Exercise
Pick up the article on nonconference play and NCAA Tournament bracketology where it stops, and carry it on with the next few paragraphs.

Given text
-.-.-

Heat Check CBB’s Lukas Harkins analyzes 10 teams that need to step up in nonconference play to protect their bracketology futures.
The NCAA Tournament selection committee does not (often) selectively analyze a team’s resume. Every game counts from the opening tip in November through the final buzzer in the conference tournament. Teams that take advantage of their nonconference schedules have a leg up in bracketology selection and seeding in March.
The value of nonconference games differs based on each team’s expectations as well. Mid-majors oftentimes lack the resume-building opportunities within their conference schedules and need to take advantage of high-quality games in the early going. The nonconference portion of the schedule is where teams can make strides towards at-large contention.
High-majors have more opportunities in conference play for top-tier wins. However, teams like Alabama and North Carolina, for instance, could use their loaded opening couple of months to propel themselves into top-4 seed territory.

-.-.-

Provided information
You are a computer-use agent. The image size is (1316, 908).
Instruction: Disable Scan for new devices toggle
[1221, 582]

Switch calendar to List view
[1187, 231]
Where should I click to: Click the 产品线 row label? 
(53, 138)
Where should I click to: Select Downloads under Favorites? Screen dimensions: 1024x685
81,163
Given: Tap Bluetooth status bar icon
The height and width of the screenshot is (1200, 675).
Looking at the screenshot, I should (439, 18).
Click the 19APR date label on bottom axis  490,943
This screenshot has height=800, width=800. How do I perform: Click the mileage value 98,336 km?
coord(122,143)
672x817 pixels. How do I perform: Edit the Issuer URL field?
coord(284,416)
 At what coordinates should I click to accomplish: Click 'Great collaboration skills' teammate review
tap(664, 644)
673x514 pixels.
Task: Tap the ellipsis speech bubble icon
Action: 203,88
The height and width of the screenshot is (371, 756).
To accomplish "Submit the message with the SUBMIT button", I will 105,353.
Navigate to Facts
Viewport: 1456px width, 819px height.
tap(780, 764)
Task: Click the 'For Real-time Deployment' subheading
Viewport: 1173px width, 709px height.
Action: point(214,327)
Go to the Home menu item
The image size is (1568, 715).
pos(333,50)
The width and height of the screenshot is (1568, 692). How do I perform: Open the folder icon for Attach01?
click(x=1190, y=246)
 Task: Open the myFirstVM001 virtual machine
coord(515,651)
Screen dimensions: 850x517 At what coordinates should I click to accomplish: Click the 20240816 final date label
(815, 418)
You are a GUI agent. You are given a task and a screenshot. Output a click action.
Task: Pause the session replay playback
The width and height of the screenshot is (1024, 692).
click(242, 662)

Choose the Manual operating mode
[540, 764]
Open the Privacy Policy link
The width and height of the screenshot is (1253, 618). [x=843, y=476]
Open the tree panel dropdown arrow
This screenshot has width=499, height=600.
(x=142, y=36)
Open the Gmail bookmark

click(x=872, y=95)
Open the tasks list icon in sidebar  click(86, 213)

-.-.-

Right answer
Potential bubble high-major teams can build goodwill with the committee with some early quality wins as well. Those aren’t forgotten in March even if a team experiences late-season struggles. We have seen teams in the past (looking at you, 2018 Arizona State) that have carried strong nonconference performances to at-large bids.
There are teams across the country that have filled their first two months with tough matchups. With that in mind, below are 10 teams worth monitoring in the early portion of the season due to how much their nonconference performances may impact their bracketology futures.
Alabama Crimson Tide
Alabama enters this season as a nationally ranked team with lofty expectations. As a result, its NCAA Tournament bid status likely won’t be in question. With that said, though, the Crimson Tide’s difficult nonconference slate positions the Tide to build a resume worthy of landing a top-4 seed. Head coach Nate Oats already has his team off to a great start with a dominant victory over a capable Louisiana Tech team — an under-the-radar nonconference victory with plenty more to come.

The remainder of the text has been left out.